Aquellos graneros son el símbolo de ese modo de vivir que tan bien conocemos: hay que defender “el grano” de lo que poseemos de cualquier tipo que sea y, para eso, hay que levantar muros protectores que lo pongan a salvo. Si no estamos con cien ojos, nos comportaremos como clones del personaje de la parábola y su modelo granero: “Ya sé lo que hacer” , repetimos como él, “blindaré los accesos a “mi grano”, que ya está bien de tanta solidaridad; protegeré mi sensibilidad y cambiaré de canal en cuanto empiecen esos documentales espantosos de hambrunas o de mares llenos de plásticos; buscaré los informativos que refuercen mis convicciones: “a los que piden en las calles los ponía yo a asfaltar carreteras”; “dicen que hay muchos parados, sí, pero luego no encuentras un fontanero…”; “yo no soy racista, pero que no venga ni un moro más…” Y además ya lo dice en la primera lectura de hoy el Qohelet ese, que era listísimo: “Hay quien se desloma a trabajar y luego el que se aprovecha es el que no ha dado ni golpe”…

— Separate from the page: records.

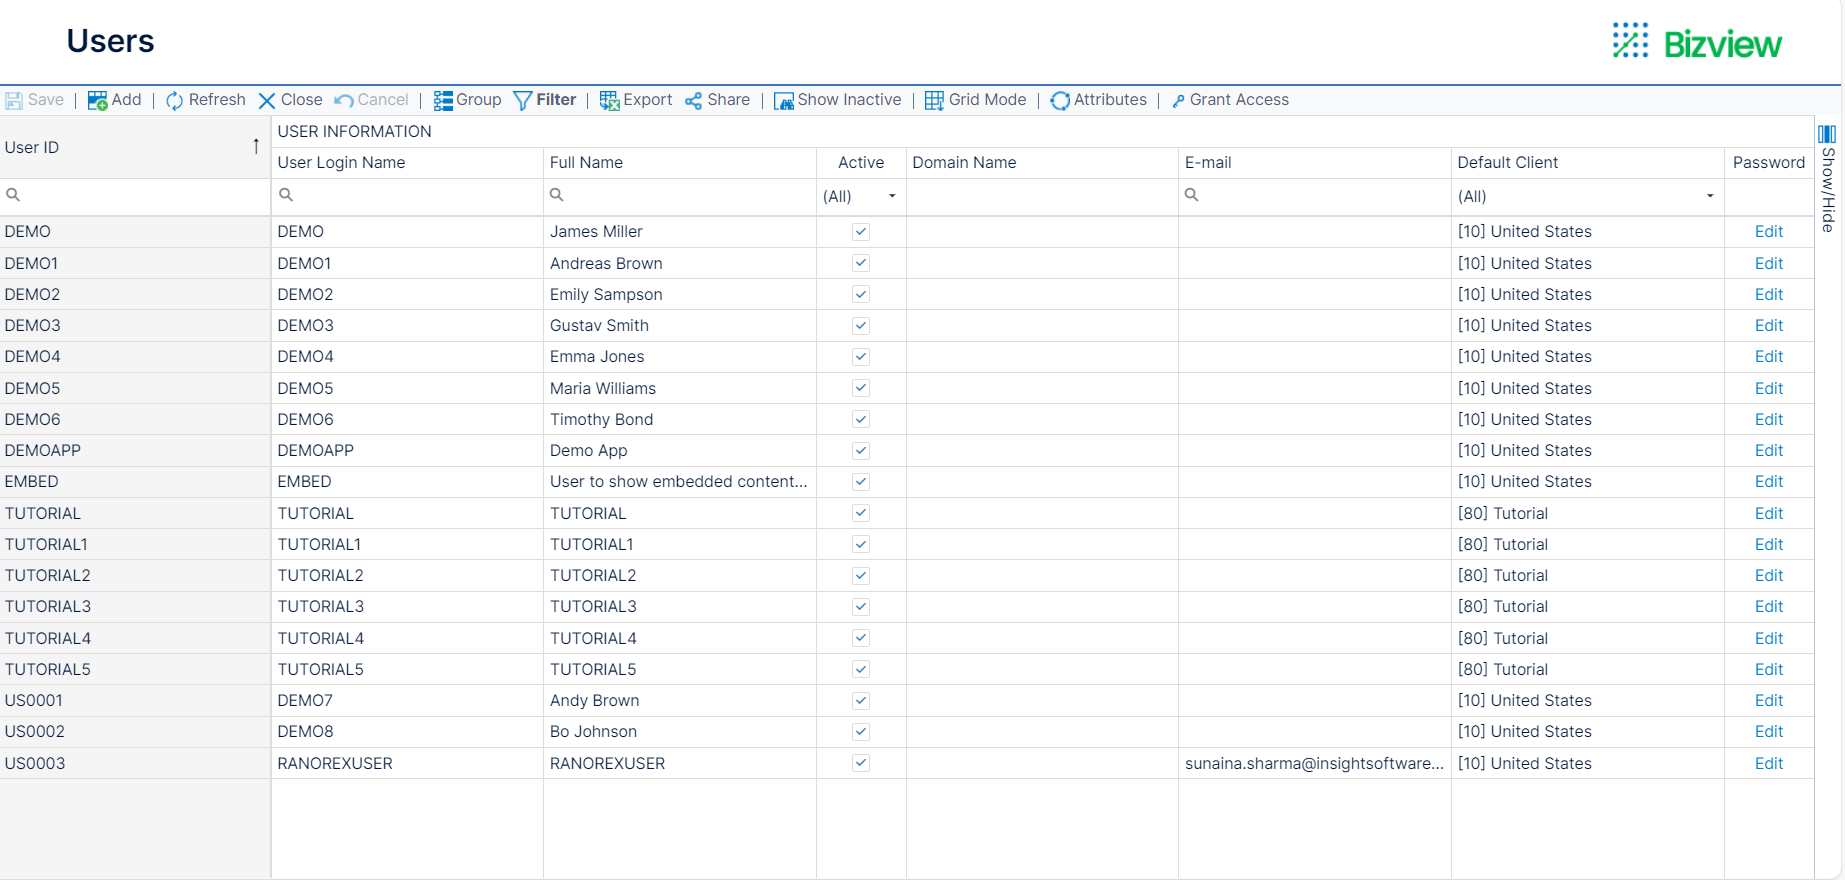This screenshot has height=880, width=1845.
Task: Click the Add user icon
Action: pyautogui.click(x=98, y=100)
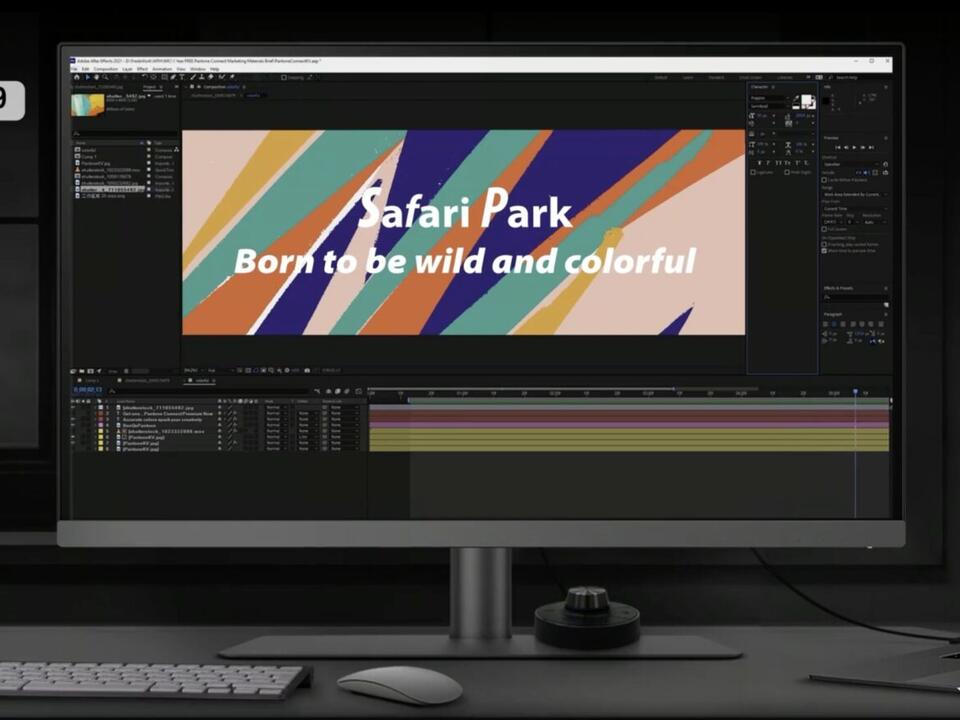Select the Hand tool

tap(97, 77)
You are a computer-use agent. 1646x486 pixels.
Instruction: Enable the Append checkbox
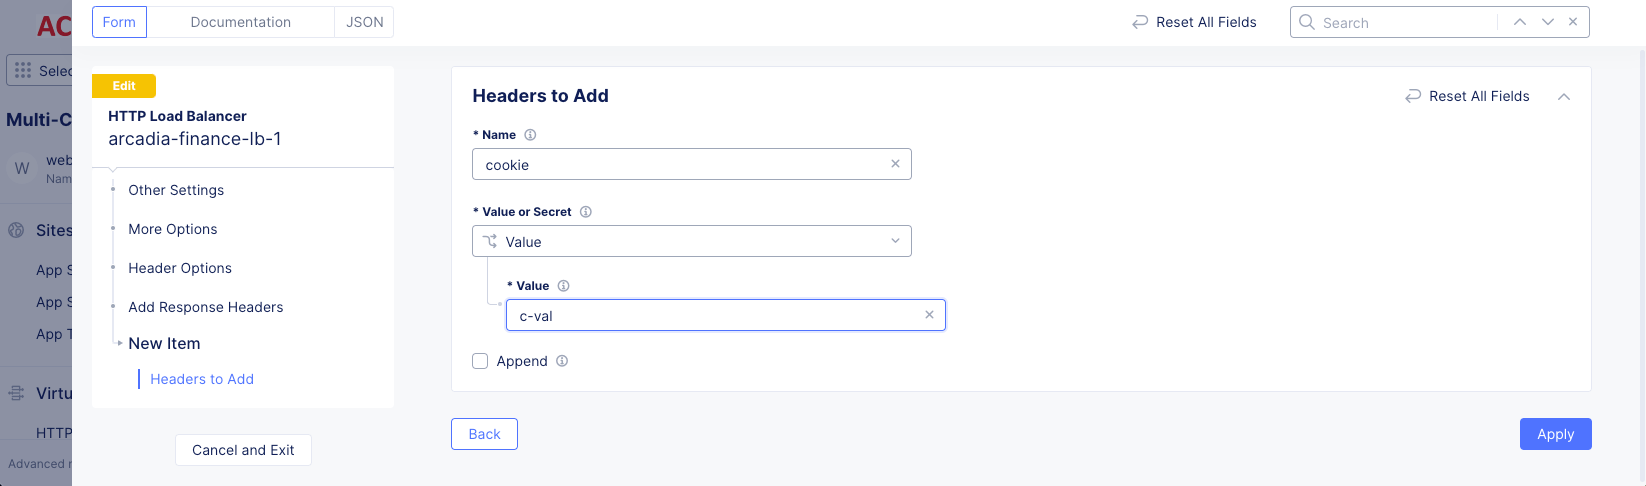click(480, 361)
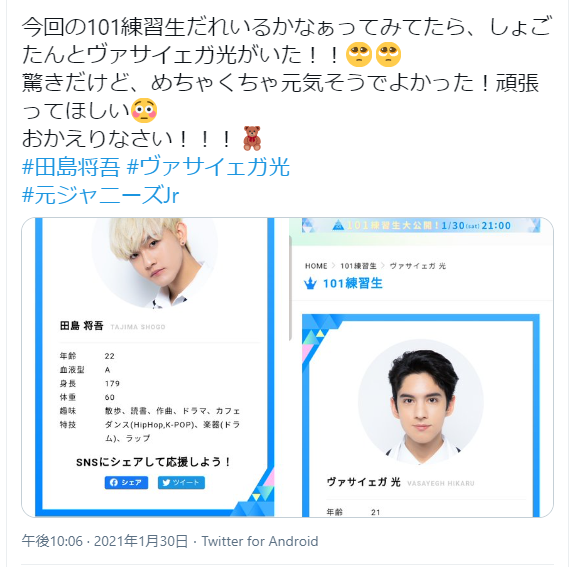Click the flushed face emoji after ってほしい
This screenshot has height=567, width=573.
click(144, 110)
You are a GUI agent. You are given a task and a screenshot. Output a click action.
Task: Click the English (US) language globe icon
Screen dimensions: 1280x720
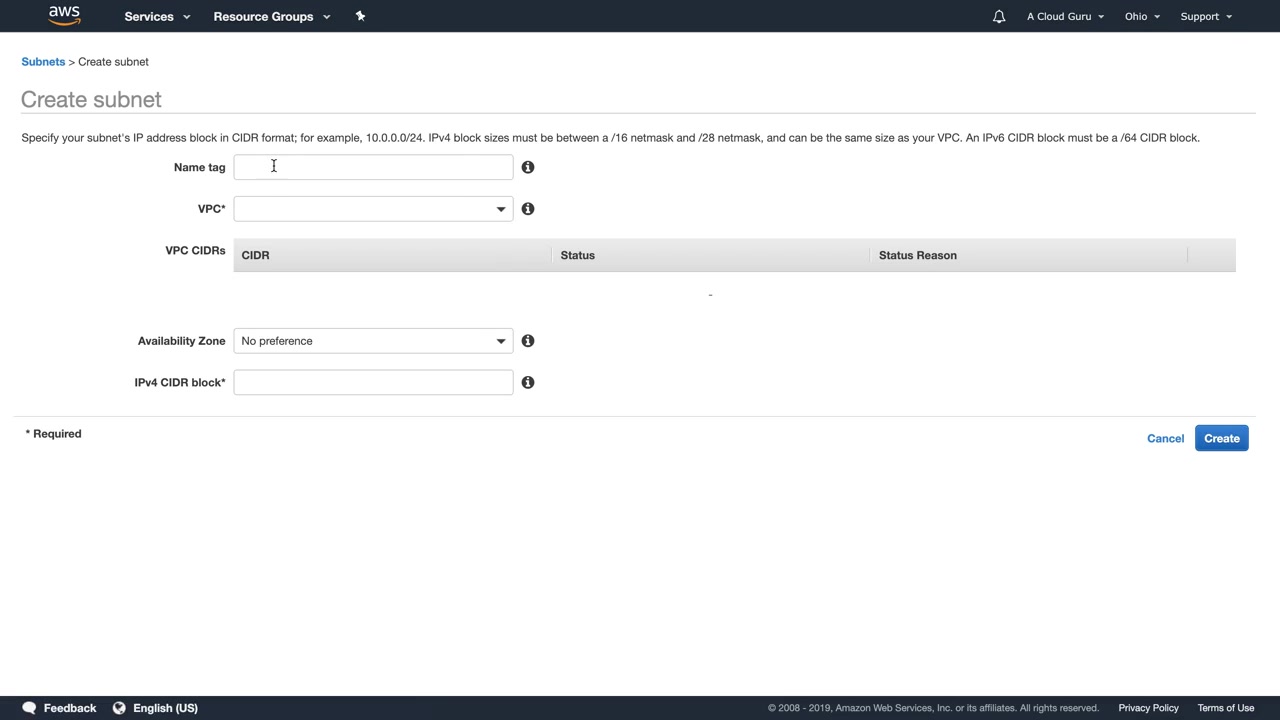pyautogui.click(x=119, y=708)
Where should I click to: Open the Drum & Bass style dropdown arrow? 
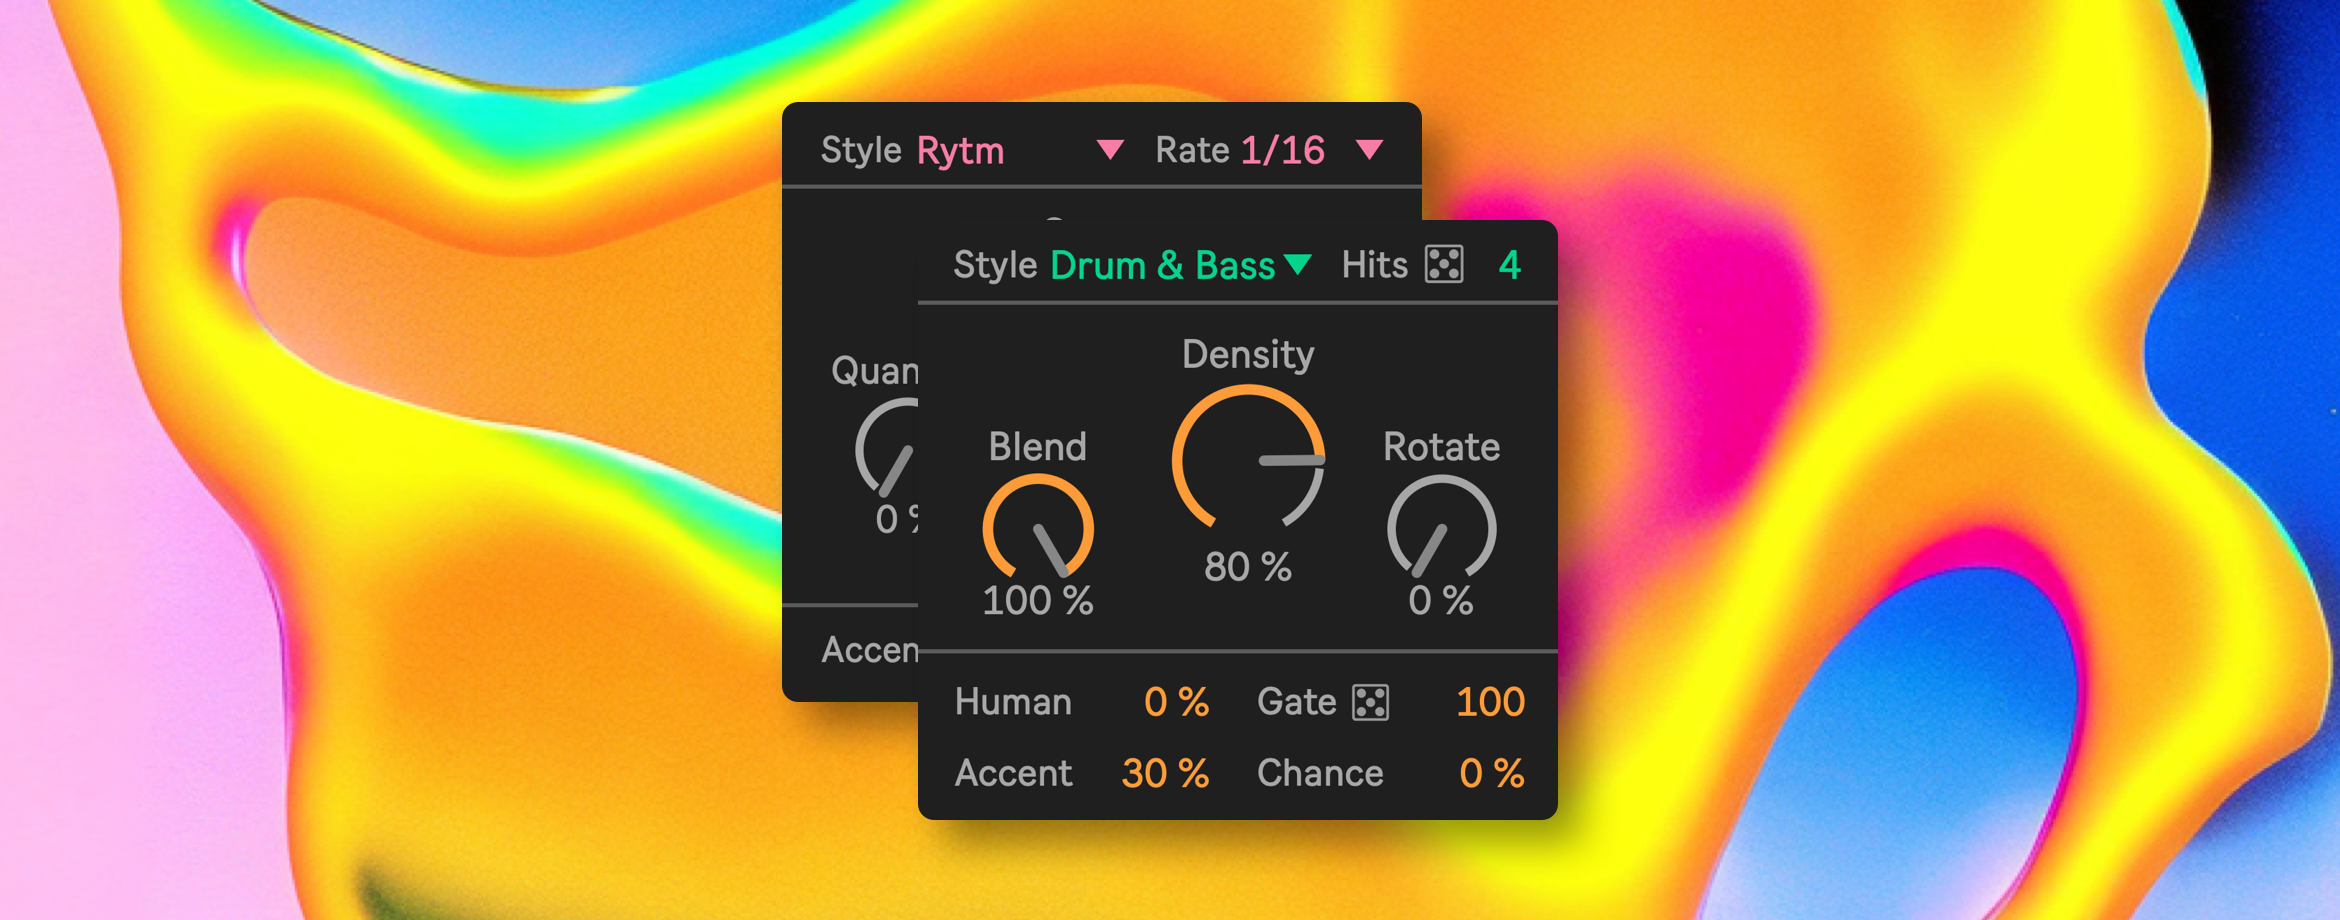tap(1298, 264)
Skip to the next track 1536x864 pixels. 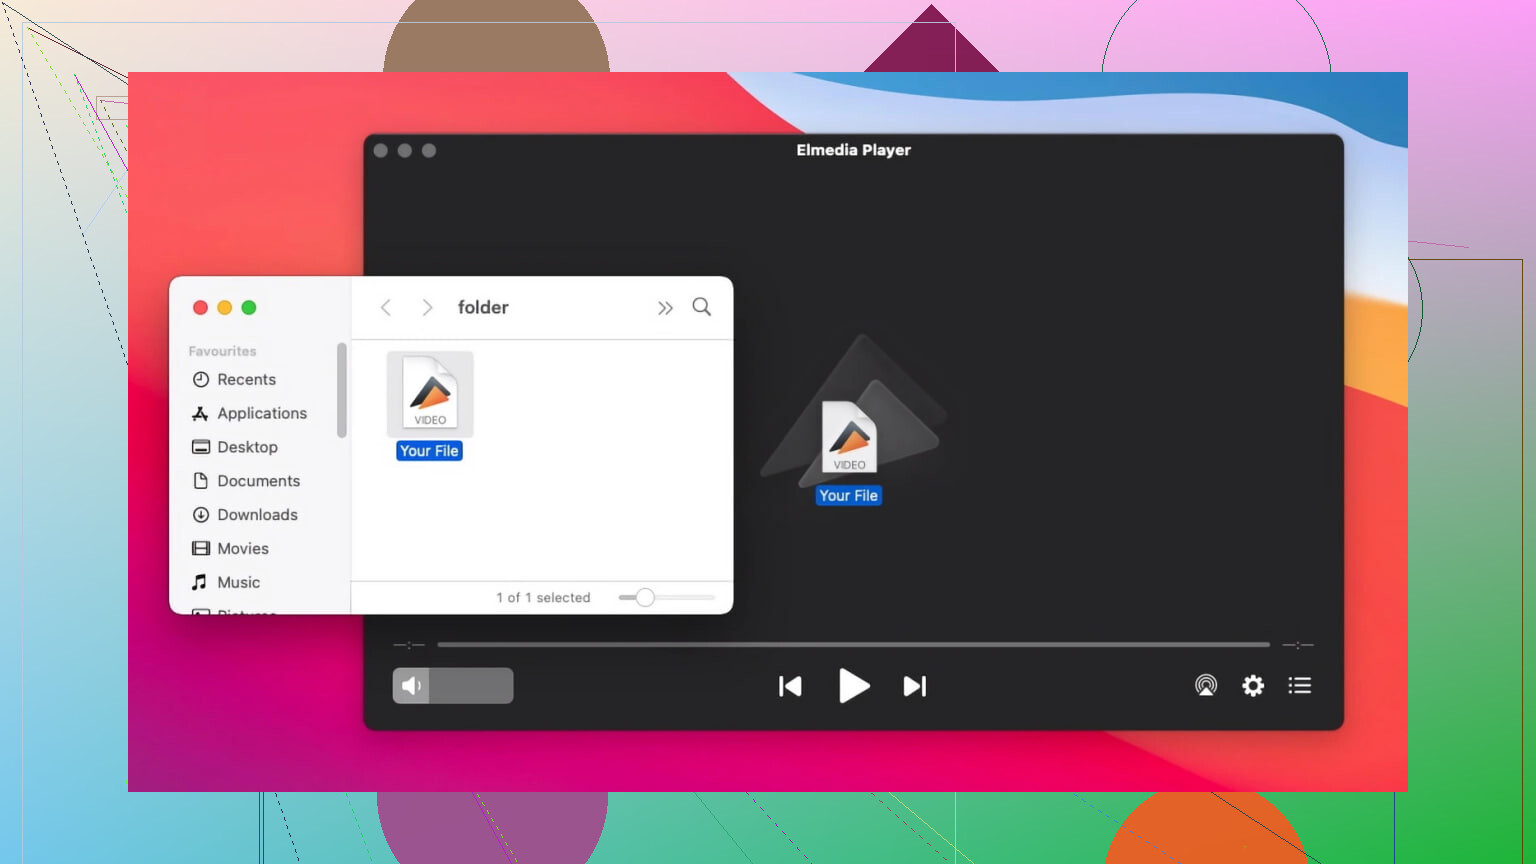coord(914,686)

Lo que ocurre es que, aunque estemos en Agosto y lejos de la Navidad, la memoria nos trae inevitablemente y como contraste esa otra manera de vivir que podemos llamar modelo pesebre: sin puertas, sin alarmas, sin defensas, abierto a cualquiera que quiera acercarse y llevarse el “puñadito de grano” que descansa sobre él. Es la otra manera de vivir inaugurada por Jesús que intenta seducirnos con su estilo alternativo. Hay que reconocer que él llevaba ventaja: nacer en un establo en vez de en una casa como Dios manda, lo marcó para siempre y con poco remedio. Y es que como te descuides en la elección de relaciones y se te arrimen peones agropecuarios no cualificados, ya no te vas a quitar nunca de encima a esa gente: te rodearán, te empujarán y te incordiarán a todas horas: “Tengo a mi hijo endemoniado con el paro”. “No tienen vino ni papeles tampoco”. “No soy digno de que entres en mi casa, que tengo alquiladas todas las habitaciones para pagar la hipoteca”. “Señor, que vea cómo llegar a fin de mes”; “Aumenta mi fe que todos mis amigos son de izquierdas y no entienden que yo sea creyente”; “Señor, socórreme, que aún no me he repuesto de los escándalos de pederastia…” Y detrás de todo eso, un deseo desvalido y acuciante: si rozaras mi vida, si me hablaras, si te sintiera cerca, si me dijeras por qué vale la pena vivir…
Y él ahí, entonces y ahora, tan expuesto como un pan que se parte. Acogiendo todos los gritos y todas las lágrimas de un gentío abatido y derrotado: “Ánimo, no tengas miedo, yo no te condeno, vente conmigo, tus pecados te son perdonados, levántate, sal fuera, vete en paz. Mi vida es para vosotros: tomad, comed…”
No sabemos ser como él, pero si su existencia nos sigue deslumbrando, podemos escuchar hoy la recomendación de Pablo: Buscad los bienes de allá arriba… O, por seguir en la onda del humor negro de la parábola, apuntarnos al “magisterio de los cuervos” (¿se acuerdan de aquellos de la película terrorífica “Los pájaros”?): “Mirad a los cuervos- decía Jesús-: no siembran ni siegan, ni tienen despensas ni graneros, y Dios los alimenta. ¡Cuánto más valéis vosotros!” (Lc 12,24).
Así que podemos pegar un posit en el espejo del cuarto baño para poder recordar al levantarnos: “Valgo mucho más que un cuervo”. Piense lo que piense Hitchcock.